On the morning of Sept. 11, as she drove to her job at the gift shop at the Oklahoma City National Memorial, Doris Jones learned from the radio that two planes had flown into the World Trade Center. As she walked into the memorial building, she paused at a picture of a curly-haired young woman that hangs on the fence outside. "I think there are a lot of new angels up there with you today," she said to the frozen image of her daughter Carrie Lenz, who died in the bombing of the Murrah Federal Building when she was 26 and six months pregnant.

Weeks ahead of New Yorkers, people in Oklahoma City understood what it meant when the Twin Towers collapsed. Until last month, their city was known for the deadliest terrorist attack on American soil. They'd spent six years educating themselves on terror's ills and elixirs, turning this corner of the Bible Belt into one of the largest concentrations of terrorism experts in the country. As with the Trade Center attacks, regular folks had lost all their co-workers in minutes. Some families lost all their children. They started using words like "hypervigilance" and "a new normal" in everyday conversation.

Looking at the memorial, it is possible to glimpse New York City's future. How long will it be before there is a memorial gift shop in Battery Park that sells children's books called Let's Talk About Anger? Visitors look at the 168 chairs standing sentry at the pristine memorial and try to fathom 5,000. At the anniversary of the Oklahoma City blast, people traditionally stand in silence one second for each victim--168 seconds, or nearly three minutes, which feels excruciating. To do the same in New York City would take almost an hour and a half.

Oklahoma City survivors are quick to point out that the two attacks were very different. Even some who lost children in the '95 blast now refer to it as "our little bombing." But if pressed, they concede they have much to teach the people of New York City and Washington. If what happened here is any indication of what will happen there--and it is, thankfully, the only indicator we have--then here is the good news first: in the 10th month after the bombing, five more babies came into the world in Oklahoma City hospitals than in the state's other urban counties. A year later, it was 16 more births a month; two years later, 37. University of Oklahoma researcher Joseph Lee Rodgers attributes the spike to a desire to replace life and a need, in a time of instability, to solidify one's role in the world.

But here too is what New York and Washington will likely experience: six months from now, nearly half the people who were in the immediate vicinity of the attacks will have a psychiatric disorder, a figure based on a 1999 study of Oklahoma City survivors. At least a third will have post-traumatic stress disorder. That meant hundreds of people in Oklahoma City; it will mean many thousands in New York. Six years from now, survivors and family members will still be in counseling. Some will just be starting--particularly rescue workers.
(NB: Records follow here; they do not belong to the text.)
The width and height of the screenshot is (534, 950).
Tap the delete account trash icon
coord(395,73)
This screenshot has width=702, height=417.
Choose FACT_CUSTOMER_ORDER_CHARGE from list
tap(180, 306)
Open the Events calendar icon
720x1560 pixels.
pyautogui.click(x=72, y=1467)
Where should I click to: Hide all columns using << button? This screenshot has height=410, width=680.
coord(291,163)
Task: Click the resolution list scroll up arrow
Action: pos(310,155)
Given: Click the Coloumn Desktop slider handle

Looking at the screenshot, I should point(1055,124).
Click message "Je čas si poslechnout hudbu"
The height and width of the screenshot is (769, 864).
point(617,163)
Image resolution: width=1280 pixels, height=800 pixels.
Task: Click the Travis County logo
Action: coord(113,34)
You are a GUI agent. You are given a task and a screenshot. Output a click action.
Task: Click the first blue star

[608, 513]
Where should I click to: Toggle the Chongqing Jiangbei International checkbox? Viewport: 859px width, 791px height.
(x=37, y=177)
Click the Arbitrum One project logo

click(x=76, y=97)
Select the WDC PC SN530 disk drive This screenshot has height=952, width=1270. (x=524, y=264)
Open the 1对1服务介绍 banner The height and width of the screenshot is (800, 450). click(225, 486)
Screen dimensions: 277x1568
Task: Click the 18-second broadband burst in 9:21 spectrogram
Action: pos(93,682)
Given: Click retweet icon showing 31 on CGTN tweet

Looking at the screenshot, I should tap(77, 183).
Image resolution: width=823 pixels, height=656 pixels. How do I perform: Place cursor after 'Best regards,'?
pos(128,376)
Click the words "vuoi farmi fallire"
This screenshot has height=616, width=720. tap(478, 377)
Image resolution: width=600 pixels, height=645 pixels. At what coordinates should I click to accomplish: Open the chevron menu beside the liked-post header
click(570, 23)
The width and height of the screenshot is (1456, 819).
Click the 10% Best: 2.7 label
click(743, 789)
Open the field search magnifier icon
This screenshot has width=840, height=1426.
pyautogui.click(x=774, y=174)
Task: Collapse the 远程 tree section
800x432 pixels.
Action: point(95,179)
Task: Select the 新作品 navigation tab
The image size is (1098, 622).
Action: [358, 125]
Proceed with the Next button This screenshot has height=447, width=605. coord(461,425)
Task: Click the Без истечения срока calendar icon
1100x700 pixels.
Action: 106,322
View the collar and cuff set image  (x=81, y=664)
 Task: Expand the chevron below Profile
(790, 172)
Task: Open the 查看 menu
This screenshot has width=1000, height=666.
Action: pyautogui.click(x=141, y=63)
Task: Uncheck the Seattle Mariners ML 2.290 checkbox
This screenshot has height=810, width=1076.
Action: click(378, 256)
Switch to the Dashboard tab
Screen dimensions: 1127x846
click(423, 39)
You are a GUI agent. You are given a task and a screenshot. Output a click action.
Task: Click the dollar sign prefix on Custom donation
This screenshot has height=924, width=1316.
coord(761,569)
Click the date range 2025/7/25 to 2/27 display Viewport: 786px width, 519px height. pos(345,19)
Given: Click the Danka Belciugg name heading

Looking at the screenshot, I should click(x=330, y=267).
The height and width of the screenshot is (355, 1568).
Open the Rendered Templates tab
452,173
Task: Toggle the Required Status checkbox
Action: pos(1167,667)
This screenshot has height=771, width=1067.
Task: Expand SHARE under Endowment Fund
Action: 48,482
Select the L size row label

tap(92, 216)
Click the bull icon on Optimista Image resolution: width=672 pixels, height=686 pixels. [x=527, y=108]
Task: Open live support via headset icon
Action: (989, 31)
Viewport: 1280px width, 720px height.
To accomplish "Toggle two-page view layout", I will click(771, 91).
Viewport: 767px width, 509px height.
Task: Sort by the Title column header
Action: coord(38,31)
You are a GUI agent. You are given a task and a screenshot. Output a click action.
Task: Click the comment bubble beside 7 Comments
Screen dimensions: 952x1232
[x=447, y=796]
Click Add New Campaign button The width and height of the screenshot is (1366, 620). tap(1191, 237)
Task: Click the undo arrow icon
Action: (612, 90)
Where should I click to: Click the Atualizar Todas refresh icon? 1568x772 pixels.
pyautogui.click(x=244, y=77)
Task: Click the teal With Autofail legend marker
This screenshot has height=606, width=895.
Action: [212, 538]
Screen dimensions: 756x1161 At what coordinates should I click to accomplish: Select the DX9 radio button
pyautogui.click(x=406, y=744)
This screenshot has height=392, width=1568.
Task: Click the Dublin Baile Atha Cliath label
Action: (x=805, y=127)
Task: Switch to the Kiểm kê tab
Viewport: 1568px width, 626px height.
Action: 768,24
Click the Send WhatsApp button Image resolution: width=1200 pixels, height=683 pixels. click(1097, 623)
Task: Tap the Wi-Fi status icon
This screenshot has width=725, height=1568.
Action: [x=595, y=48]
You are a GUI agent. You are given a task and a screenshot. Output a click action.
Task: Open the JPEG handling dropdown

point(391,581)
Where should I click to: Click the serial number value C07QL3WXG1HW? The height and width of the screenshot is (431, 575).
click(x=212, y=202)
People who lost spouses and children in the building will still keep phone lists next to their bed so they can call one another in the middle of the night. In Oklahoma City, at least six people who survived or lost loved ones in the Murrah building have killed themselves. Others have lost marriages and custody rights as a result of new addictions.

Perhaps the hardest time for most people comes when they least expect it. The next time a terrorist lights a fuse or hijacks a plane in the U.S., people here warn, New Yorkers will have to beat back the anxiety and sadness all over again. During the week of Sept. 11, the hotline at Oklahoma's department of mental health got 300 calls--triple its normal volume.

"Every time we see something devastating, it brings back the sleepless nights, the nightmares, the whole dang ball of wax," says Paul Howell, who lost his 28-year-old daughter Karan Shepherd in the bombing. Howell, like Doris Jones, 53, knew immediately after the recent attacks that he would go to New York City to help. Both of them made the trip, sponsored by the Red Cross. Three times a day, they escorted grieving family members on tours of ground zero.

"People would ask, 'Do you ever get over something like this?'" Howell says. "I told them no. Something will bring it back all the doggone time. It might be an airplane or an ambulance siren or a yellow Ryder truck." Throughout his two-week stay in Manhattan, Howell, 64, kept his composure, while victims' families around him sobbed, fainted, hyperventilated or vomited. He felt it was important to show people that he was still standing, six years later. He confides it took him three years to break through his depression. Going to New York was, he insists, the best way for him to avoid getting sucked back into the vortex of grief. Two days after he returned home, he was at the Red Cross, asking when he could go back.